Parmi les arrivants en Grèce en 2015, plus de la moitié sont ainsi des demandeurs d’asile syriens (56,1% de Syriens, 24,3% d’Afghans, 10,3% d’Irakiens), ayant transité par la Turquie.
La plupart ont poursuivi leur route vers le nord par la « Route des Balkans ». 579.518 migrants ont par exemple été enregistrés dans des centres dédiés en Serbie, selon l’agence européenne Frontex.
Les arrivants sur les côtes italiennes en 2015 viennent eux plutôt d’Afrique (parmi les principales nationalités, dans l’ordre: 39.162 Érythréens, 22.237 Nigérians, 12.433 Somaliens, 8.932 Soudanais).
– 2016, 2017: une accalmie, mais… –
Les traversées de la Méditerranée connaissent une nette baisse en 2016: l’OIM comptabilise au total 363.401 arrivées sur les côtes grecques et italiennes, près de trois fois moins que le total de 2015.
En Grèce, les arrivées par la mer chutent de presque 80% (173.614 arrivées), sous l’effet combiné du pacte migratoire scellé entre Ankara et l’UE en mars 2016 pour freiner les traversées de la mer Égée et de la quasi-fermeture de la Route des Balkans.
Cette tendance se poursuit en 2017: 7.699 arrivées par la mer ont été comptabilisées en Grèce par l’OIM depuis le début de l’année. L’accalmie en mer Égée reste cependant fragile, suspendue notamment à la bonne volonté turque.

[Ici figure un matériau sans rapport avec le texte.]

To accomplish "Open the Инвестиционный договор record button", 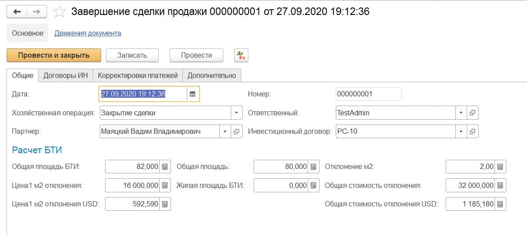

Surtout, sur les côtes italiennes, le rythme est loin d’avoir ralenti. En 2016, les arrivées ont même atteint un nouveau record (181.436), principalement des Nigérians (20,7%), Érythréens (11,4%) et Guinéens (7,4%), selon l’OIM. La plupart ne sont pas considérés comme de potentiels réfugiés par les Européens, mais comme des migrants économiques irréguliers à renvoyer.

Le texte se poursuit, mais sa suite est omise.